* [Action item]: Every line that contains "ndaj" must be located and copied from the data.

──────────────────────────────

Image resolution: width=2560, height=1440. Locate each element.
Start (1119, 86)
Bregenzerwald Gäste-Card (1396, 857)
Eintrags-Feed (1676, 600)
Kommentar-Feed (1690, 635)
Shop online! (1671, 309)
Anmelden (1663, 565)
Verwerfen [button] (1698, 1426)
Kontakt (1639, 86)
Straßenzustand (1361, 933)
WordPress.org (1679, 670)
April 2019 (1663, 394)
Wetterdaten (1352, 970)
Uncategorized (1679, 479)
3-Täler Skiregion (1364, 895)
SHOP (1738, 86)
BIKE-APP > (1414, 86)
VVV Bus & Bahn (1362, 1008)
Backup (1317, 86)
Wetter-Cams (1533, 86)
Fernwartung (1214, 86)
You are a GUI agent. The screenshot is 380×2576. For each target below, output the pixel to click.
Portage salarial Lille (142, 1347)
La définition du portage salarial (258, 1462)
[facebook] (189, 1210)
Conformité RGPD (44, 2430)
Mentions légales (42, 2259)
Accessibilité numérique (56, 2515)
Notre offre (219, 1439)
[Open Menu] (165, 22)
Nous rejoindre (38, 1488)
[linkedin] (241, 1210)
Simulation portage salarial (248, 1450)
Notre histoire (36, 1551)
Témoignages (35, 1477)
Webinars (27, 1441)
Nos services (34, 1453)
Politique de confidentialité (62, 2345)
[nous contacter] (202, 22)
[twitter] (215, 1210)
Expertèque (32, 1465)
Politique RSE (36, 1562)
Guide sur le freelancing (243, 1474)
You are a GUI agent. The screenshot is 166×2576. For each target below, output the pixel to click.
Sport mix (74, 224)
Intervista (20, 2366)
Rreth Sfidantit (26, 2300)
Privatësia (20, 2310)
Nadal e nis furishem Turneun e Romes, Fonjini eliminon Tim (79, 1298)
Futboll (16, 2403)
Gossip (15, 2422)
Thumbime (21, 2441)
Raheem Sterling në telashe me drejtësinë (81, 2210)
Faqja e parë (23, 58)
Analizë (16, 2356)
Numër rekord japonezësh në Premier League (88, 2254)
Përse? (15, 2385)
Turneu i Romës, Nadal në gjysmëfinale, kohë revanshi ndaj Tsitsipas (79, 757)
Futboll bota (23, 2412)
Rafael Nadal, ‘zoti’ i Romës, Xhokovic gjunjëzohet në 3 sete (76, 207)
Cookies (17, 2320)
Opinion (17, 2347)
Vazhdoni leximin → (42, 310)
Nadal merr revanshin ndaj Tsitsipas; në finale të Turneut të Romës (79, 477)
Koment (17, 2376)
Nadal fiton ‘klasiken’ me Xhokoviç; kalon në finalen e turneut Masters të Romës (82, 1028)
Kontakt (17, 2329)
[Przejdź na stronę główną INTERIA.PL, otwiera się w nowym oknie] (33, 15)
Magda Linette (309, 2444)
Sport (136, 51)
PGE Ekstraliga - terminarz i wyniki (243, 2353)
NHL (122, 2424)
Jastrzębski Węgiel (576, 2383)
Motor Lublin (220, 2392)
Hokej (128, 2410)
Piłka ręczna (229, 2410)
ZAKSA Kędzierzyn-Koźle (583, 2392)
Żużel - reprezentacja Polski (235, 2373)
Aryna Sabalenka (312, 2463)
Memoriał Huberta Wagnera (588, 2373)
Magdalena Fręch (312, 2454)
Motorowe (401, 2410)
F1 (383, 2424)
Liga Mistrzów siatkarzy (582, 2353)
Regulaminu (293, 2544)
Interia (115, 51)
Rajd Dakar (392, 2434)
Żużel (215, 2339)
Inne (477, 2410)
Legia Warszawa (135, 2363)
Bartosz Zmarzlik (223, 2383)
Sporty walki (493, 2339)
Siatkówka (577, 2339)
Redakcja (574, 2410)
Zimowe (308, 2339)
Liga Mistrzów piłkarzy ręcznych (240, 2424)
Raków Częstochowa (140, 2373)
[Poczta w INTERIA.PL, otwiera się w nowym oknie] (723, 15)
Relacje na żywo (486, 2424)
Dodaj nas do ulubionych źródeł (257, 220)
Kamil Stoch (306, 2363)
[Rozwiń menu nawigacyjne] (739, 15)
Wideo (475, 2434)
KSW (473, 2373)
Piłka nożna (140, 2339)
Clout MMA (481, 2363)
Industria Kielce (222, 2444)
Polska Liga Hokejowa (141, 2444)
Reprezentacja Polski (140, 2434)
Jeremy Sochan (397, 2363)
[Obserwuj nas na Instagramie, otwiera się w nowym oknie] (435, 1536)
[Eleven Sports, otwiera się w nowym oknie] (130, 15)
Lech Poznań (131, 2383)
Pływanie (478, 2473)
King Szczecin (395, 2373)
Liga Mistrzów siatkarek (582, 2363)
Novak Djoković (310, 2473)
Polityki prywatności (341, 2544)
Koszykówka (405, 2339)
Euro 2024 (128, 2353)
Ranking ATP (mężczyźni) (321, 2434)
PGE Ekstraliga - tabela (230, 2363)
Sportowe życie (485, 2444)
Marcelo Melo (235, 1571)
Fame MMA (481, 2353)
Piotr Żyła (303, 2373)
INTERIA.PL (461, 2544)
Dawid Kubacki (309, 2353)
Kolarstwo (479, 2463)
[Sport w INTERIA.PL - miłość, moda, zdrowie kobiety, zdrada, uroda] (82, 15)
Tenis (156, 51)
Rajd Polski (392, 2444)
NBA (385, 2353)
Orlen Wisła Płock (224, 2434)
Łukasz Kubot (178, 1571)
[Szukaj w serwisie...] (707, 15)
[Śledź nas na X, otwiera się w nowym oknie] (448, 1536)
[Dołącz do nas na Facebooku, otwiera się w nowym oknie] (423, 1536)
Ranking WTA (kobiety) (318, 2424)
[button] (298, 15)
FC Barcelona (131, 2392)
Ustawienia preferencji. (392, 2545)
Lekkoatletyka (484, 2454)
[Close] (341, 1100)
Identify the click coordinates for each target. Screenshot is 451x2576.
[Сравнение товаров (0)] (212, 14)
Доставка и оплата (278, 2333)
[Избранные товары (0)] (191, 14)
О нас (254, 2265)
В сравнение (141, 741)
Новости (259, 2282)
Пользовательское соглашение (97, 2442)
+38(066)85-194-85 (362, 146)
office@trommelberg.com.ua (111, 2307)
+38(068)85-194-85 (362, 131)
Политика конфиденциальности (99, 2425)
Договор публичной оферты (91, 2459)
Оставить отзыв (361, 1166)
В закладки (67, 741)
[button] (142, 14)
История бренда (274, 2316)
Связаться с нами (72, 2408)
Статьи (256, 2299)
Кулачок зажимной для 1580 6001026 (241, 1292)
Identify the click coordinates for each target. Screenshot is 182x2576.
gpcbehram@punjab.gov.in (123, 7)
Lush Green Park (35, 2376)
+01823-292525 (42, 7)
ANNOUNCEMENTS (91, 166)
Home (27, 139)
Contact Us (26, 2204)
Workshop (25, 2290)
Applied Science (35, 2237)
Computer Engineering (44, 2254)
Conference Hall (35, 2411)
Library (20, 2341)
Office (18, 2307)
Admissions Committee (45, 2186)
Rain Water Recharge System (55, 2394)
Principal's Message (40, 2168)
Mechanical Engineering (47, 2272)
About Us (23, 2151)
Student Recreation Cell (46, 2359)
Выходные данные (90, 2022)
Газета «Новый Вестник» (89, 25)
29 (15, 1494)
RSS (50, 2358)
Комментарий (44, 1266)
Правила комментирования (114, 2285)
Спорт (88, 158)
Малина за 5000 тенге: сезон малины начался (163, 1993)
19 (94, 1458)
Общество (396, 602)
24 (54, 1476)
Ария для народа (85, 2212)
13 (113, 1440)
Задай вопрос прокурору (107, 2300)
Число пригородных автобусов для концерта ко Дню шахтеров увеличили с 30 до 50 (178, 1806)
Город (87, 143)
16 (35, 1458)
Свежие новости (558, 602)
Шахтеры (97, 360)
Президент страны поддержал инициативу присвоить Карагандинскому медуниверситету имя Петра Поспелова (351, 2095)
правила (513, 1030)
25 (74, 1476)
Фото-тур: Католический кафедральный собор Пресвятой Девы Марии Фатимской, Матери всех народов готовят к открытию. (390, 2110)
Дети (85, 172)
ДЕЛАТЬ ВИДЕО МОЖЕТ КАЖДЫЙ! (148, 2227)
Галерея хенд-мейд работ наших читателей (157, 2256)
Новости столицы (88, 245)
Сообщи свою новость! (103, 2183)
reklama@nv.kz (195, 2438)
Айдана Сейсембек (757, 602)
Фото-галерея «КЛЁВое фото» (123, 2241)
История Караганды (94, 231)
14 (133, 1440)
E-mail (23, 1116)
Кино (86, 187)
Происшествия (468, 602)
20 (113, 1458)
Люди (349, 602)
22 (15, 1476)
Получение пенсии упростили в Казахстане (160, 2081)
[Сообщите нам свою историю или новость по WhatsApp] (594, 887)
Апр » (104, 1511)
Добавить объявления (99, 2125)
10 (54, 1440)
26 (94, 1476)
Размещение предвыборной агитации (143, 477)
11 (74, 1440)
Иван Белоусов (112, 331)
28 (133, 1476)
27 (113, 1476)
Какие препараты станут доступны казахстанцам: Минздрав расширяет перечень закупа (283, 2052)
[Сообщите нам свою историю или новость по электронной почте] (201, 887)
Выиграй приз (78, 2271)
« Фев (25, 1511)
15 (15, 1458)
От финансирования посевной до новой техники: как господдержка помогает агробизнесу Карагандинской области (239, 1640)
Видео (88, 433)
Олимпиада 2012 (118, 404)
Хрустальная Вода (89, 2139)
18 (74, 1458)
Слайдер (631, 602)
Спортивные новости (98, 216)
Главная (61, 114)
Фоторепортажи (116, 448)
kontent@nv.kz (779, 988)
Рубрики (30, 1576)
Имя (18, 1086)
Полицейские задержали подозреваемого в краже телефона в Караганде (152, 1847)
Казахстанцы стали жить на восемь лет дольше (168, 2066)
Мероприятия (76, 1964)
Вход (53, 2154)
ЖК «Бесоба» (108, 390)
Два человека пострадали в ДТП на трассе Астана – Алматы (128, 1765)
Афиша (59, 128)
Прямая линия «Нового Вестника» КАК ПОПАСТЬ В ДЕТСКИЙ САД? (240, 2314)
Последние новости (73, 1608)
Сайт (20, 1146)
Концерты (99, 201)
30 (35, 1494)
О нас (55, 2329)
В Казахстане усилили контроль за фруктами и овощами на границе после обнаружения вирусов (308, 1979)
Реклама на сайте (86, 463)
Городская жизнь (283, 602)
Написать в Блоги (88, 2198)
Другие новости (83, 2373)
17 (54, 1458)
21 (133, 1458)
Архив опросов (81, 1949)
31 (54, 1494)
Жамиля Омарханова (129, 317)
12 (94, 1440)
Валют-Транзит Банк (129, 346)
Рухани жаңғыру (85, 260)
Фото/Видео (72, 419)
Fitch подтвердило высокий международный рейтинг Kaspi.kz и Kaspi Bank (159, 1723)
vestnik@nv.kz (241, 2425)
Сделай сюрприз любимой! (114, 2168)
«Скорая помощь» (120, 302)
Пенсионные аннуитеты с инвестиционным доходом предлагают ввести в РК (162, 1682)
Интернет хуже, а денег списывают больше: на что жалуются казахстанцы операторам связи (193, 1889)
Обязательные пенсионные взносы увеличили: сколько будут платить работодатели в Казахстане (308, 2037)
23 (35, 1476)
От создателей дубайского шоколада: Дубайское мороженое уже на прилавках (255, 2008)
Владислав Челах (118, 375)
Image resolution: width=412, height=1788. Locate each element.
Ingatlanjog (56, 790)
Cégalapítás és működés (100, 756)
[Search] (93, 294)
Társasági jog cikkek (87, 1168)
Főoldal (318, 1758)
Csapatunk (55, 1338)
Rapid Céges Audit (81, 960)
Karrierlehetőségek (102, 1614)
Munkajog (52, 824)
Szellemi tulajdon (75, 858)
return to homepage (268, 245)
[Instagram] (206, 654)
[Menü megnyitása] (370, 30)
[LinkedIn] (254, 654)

──────────────────────────────

* [Result of this exercise]:
Turneu i Romës, Nadal në gjysmëfinale, kohë revanshi ndaj Tsitsipas (79, 757)
Nadal merr revanshin ndaj Tsitsipas; në finale të Turneut të Romës (79, 477)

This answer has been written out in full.